____ The data
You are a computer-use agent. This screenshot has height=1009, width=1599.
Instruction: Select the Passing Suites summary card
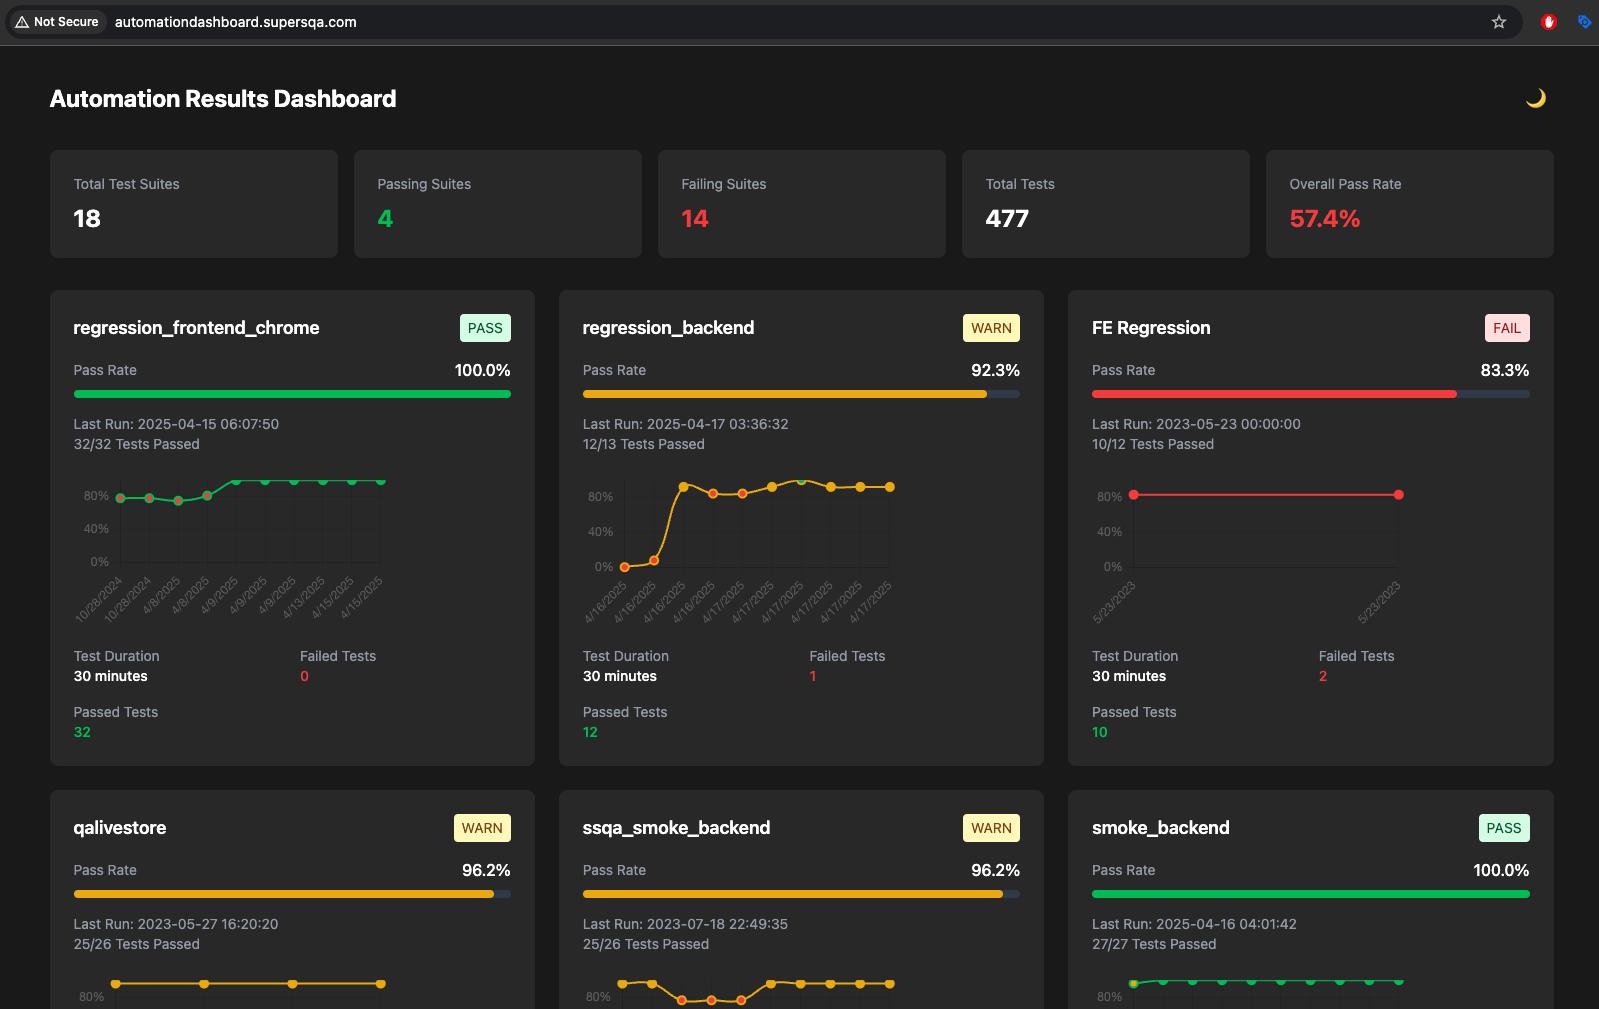click(x=497, y=204)
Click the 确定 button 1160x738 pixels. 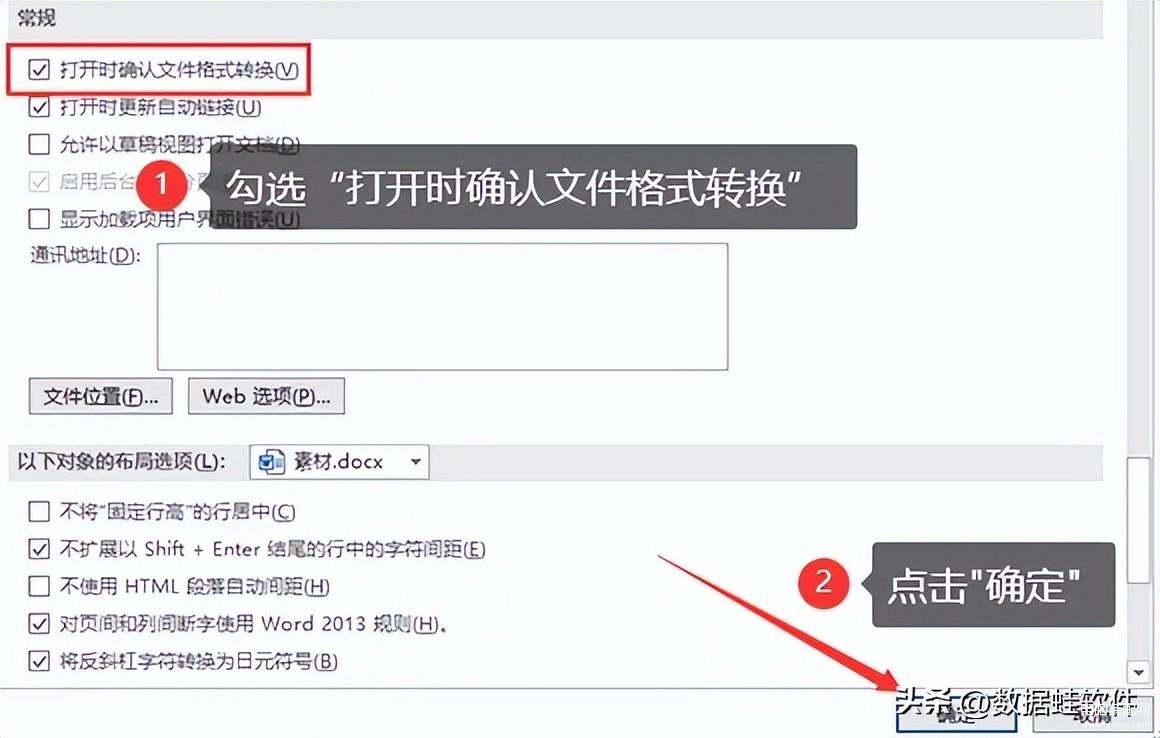point(956,714)

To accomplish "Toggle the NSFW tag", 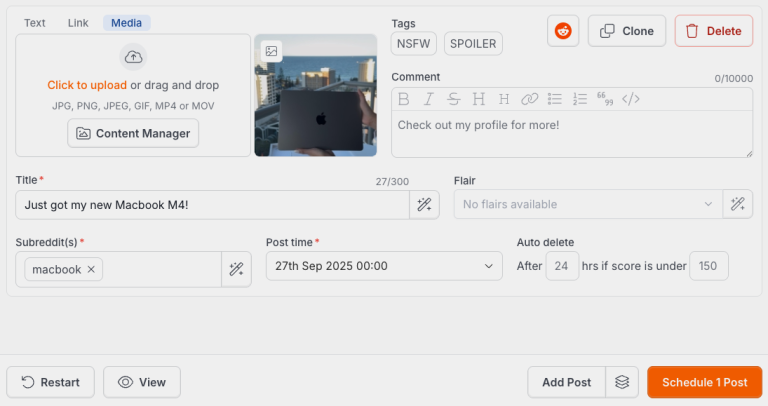I will tap(414, 44).
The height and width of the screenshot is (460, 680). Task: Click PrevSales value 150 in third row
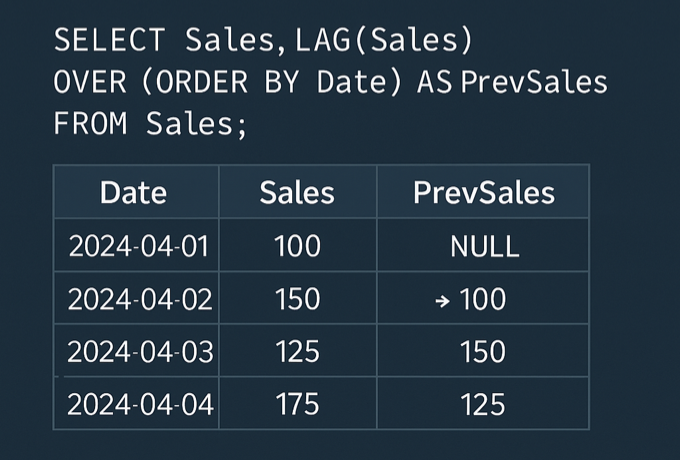(x=483, y=352)
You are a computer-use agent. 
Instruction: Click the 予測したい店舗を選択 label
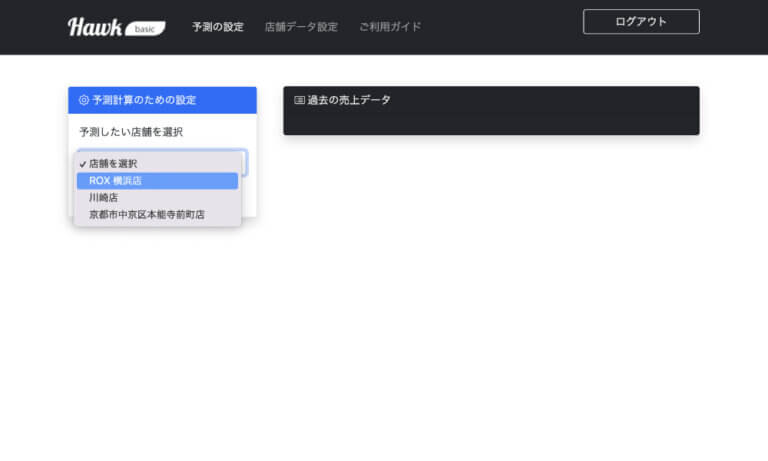pos(131,132)
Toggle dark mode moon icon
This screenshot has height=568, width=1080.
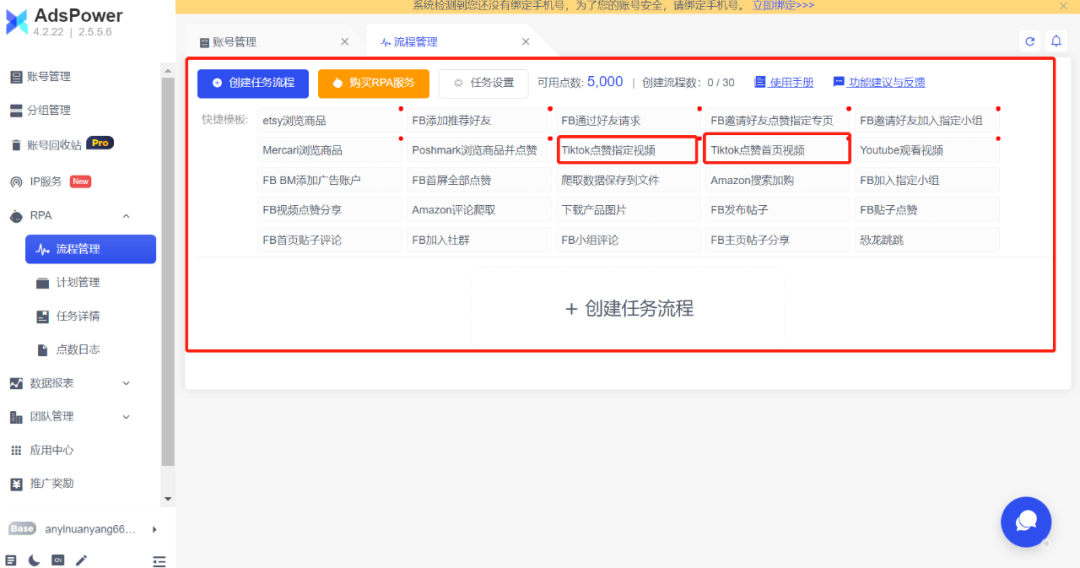pyautogui.click(x=34, y=560)
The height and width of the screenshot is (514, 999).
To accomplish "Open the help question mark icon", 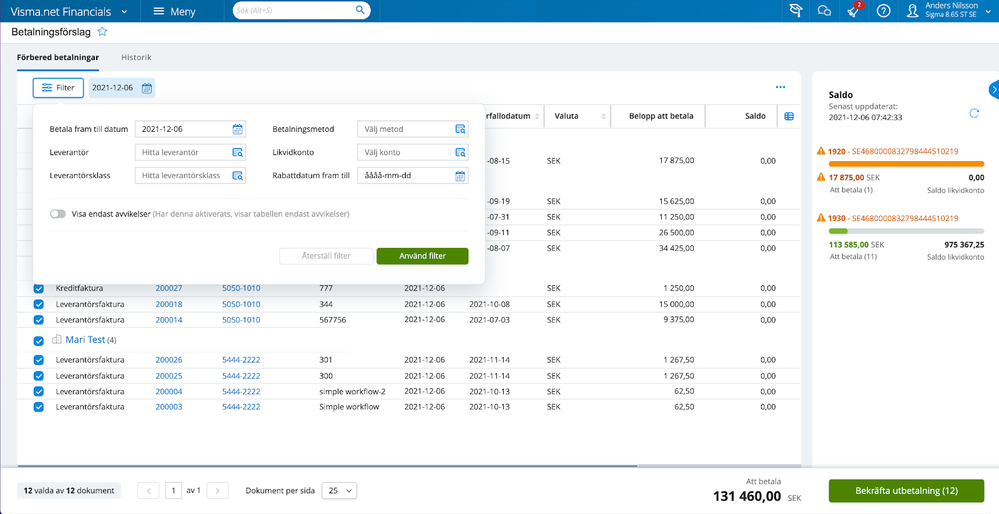I will point(883,11).
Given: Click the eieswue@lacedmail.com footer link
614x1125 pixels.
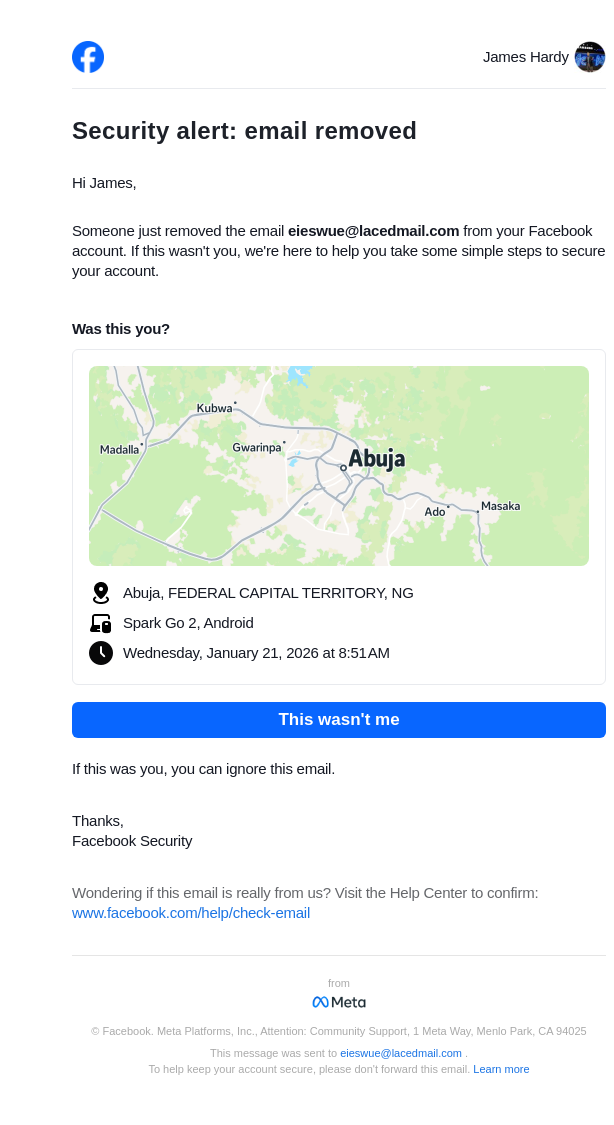Looking at the screenshot, I should [x=401, y=1053].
________
**Task statement:** Using the records given above, list every line that includes the word "computer".

**Exercise output:**
You are a computer-use agent. This screenshot has height=1009, width=1599.
You are a computer-use agent. 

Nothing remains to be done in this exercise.